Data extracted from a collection
┌────────
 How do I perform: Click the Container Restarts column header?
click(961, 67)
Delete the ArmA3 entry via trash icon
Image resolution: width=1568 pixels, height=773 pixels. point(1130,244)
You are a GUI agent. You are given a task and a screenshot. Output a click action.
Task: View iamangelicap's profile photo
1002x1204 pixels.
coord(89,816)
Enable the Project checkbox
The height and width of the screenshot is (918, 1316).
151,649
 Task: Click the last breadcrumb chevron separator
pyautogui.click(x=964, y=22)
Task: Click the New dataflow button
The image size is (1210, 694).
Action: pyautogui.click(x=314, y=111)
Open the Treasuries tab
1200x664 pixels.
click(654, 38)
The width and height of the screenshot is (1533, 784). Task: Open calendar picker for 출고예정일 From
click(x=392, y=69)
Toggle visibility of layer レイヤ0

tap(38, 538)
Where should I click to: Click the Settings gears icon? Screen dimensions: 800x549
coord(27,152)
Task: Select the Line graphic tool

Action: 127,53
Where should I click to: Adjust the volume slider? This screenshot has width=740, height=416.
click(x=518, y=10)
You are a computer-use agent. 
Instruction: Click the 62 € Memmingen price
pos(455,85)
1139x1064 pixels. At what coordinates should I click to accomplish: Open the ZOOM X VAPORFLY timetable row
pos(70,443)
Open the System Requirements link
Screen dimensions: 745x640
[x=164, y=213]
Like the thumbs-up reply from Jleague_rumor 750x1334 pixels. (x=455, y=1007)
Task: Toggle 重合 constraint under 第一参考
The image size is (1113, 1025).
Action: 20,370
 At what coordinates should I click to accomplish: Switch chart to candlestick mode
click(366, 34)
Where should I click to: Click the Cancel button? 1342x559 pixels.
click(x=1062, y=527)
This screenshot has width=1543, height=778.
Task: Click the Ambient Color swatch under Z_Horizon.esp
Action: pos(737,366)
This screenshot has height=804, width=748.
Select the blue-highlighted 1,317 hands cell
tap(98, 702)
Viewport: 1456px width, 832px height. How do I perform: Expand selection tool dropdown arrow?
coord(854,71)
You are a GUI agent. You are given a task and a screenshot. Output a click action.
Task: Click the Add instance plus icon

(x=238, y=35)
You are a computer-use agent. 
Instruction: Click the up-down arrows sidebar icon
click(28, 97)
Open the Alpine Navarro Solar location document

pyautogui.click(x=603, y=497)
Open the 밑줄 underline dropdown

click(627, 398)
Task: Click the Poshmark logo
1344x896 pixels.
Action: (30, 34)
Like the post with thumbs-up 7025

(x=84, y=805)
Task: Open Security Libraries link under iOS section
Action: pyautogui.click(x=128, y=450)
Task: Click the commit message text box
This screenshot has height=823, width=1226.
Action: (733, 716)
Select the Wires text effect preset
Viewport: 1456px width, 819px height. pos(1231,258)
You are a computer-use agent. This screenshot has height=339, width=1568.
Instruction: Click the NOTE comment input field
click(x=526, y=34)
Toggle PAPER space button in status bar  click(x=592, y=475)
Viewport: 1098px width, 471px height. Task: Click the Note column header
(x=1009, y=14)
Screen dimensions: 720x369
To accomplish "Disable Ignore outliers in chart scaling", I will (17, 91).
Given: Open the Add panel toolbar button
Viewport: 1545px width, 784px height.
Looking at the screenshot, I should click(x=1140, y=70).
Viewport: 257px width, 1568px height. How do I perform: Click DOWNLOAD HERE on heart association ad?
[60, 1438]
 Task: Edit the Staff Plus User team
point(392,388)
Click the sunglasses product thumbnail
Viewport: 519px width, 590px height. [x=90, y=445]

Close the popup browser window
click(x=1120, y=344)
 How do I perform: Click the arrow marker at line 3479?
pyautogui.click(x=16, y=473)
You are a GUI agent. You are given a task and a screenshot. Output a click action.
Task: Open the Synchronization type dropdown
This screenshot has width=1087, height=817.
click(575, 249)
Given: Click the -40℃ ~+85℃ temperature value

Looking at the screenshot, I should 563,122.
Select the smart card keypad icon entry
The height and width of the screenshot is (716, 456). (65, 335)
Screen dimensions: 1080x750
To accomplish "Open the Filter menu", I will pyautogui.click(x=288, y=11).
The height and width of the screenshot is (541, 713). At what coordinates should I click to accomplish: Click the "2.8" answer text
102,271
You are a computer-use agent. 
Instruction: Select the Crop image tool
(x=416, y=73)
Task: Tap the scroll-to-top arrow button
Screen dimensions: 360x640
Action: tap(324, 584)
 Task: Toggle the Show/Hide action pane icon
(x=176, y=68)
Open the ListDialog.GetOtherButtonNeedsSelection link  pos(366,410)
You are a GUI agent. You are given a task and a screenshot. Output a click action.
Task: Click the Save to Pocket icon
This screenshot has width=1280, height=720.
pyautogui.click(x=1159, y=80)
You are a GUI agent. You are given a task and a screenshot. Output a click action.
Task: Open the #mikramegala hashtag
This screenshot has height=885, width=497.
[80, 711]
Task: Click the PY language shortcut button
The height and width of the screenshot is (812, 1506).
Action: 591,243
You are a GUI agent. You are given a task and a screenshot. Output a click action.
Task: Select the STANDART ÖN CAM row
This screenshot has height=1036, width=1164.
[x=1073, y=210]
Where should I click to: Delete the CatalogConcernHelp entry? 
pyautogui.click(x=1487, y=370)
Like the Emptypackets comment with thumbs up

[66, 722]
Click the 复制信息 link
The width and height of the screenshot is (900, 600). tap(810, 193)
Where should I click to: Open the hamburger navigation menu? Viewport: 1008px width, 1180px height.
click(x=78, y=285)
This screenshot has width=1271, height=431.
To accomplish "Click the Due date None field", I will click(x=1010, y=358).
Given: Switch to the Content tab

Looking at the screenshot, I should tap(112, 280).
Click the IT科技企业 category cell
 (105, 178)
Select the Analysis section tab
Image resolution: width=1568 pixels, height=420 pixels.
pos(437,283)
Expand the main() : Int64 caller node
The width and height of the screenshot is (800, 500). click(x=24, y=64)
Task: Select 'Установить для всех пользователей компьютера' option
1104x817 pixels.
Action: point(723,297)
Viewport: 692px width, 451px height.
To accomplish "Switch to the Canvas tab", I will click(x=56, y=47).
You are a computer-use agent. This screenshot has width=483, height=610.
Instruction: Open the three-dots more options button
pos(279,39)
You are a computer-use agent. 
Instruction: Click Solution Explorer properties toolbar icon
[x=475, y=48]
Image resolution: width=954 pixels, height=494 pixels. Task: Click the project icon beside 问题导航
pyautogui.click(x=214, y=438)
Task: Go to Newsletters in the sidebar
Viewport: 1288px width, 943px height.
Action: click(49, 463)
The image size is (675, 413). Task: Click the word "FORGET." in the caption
└────────
◆ What is expected ◆
Using the data above, reproduce exactly the lines between those holding "This screenshot has width=1280, height=720." and "Select the Analysis section tab", inclusive, and no others.

◆ Answer to this problem ◆
This screenshot has width=1280, height=720.
pyautogui.click(x=1159, y=80)
You are a GUI agent. You are given a task and a screenshot. Output a click action.
Task: Open the #mikramegala hashtag
This screenshot has height=885, width=497.
[80, 711]
Task: Click the PY language shortcut button
The height and width of the screenshot is (812, 1506).
Action: 591,243
You are a GUI agent. You are given a task and a screenshot. Output a click action.
Task: Select the STANDART ÖN CAM row
This screenshot has height=1036, width=1164.
[x=1073, y=210]
Where should I click to: Delete the CatalogConcernHelp entry? 
pyautogui.click(x=1487, y=370)
Like the Emptypackets comment with thumbs up

[66, 722]
Click the 复制信息 link
The width and height of the screenshot is (900, 600). tap(810, 193)
Where should I click to: Open the hamburger navigation menu? Viewport: 1008px width, 1180px height.
click(x=78, y=285)
This screenshot has width=1271, height=431.
To accomplish "Click the Due date None field", I will click(x=1010, y=358).
Given: Switch to the Content tab

Looking at the screenshot, I should tap(112, 280).
Click the IT科技企业 category cell
 (105, 178)
Select the Analysis section tab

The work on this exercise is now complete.